- WHAT IS NEEDED -
Without skipping anything, transcribe the listing that follows.

- DATASET -
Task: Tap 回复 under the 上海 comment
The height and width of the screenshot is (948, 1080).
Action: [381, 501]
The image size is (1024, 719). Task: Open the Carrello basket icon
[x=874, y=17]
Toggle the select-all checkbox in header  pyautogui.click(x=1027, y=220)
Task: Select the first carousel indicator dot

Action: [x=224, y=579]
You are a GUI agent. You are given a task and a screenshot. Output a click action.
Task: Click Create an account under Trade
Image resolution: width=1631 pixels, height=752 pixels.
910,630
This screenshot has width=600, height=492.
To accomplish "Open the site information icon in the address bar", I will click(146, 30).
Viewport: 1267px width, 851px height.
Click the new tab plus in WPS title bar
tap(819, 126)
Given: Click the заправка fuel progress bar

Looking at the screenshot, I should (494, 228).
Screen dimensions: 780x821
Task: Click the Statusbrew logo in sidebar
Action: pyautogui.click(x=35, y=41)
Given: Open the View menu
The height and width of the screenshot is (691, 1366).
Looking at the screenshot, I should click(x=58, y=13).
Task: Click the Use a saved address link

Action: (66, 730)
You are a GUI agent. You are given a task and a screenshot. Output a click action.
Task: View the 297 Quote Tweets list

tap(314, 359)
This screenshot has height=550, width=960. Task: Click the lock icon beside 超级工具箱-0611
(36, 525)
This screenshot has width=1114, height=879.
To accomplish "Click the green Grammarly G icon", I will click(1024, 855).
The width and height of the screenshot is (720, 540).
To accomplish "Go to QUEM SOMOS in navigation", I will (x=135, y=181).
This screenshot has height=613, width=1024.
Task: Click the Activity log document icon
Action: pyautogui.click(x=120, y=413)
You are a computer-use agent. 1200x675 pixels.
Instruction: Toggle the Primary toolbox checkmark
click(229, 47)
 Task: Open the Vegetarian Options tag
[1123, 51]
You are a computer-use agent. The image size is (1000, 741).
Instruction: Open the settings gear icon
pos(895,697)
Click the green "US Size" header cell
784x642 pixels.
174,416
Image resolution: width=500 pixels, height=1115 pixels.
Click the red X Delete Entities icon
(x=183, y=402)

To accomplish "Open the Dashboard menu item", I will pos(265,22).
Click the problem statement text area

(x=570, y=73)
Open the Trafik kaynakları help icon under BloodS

- COMPLETED EXERCISE -
Task: Tap 回复 under the 上海 comment
The height and width of the screenshot is (948, 1080).
Action: [381, 501]
The image size is (1024, 719). Task: Open the Carrello basket icon
[x=874, y=17]
Toggle the select-all checkbox in header  pyautogui.click(x=1027, y=220)
Task: Select the first carousel indicator dot

Action: [x=224, y=579]
You are a GUI agent. You are given a task and a screenshot. Output a click action.
Task: Click Create an account under Trade
Image resolution: width=1631 pixels, height=752 pixels.
910,630
This screenshot has width=600, height=492.
To accomplish "Open the site information icon in the address bar", I will click(146, 30).
Viewport: 1267px width, 851px height.
Click the new tab plus in WPS title bar
tap(819, 126)
Given: Click the заправка fuel progress bar

Looking at the screenshot, I should (494, 228).
Screen dimensions: 780x821
Task: Click the Statusbrew logo in sidebar
Action: pyautogui.click(x=35, y=41)
Given: Open the View menu
The height and width of the screenshot is (691, 1366).
Looking at the screenshot, I should click(x=58, y=13).
Task: Click the Use a saved address link

Action: (66, 730)
You are a GUI agent. You are given a task and a screenshot. Output a click action.
Task: View the 297 Quote Tweets list

tap(314, 359)
This screenshot has height=550, width=960. Task: Click the lock icon beside 超级工具箱-0611
(36, 525)
This screenshot has width=1114, height=879.
To accomplish "Click the green Grammarly G icon", I will click(1024, 855).
The width and height of the screenshot is (720, 540).
To accomplish "Go to QUEM SOMOS in navigation", I will (x=135, y=181).
This screenshot has height=613, width=1024.
Task: Click the Activity log document icon
Action: pyautogui.click(x=120, y=413)
You are a computer-use agent. 1200x675 pixels.
Instruction: Toggle the Primary toolbox checkmark
click(229, 47)
 Task: Open the Vegetarian Options tag
[1123, 51]
You are a computer-use agent. The image size is (1000, 741).
Instruction: Open the settings gear icon
pos(895,697)
Click the green "US Size" header cell
784x642 pixels.
174,416
Image resolution: width=500 pixels, height=1115 pixels.
Click the red X Delete Entities icon
(x=183, y=402)

To accomplish "Open the Dashboard menu item", I will pos(265,22).
Click the problem statement text area

(x=570, y=73)
Open the Trafik kaynakları help icon under BloodS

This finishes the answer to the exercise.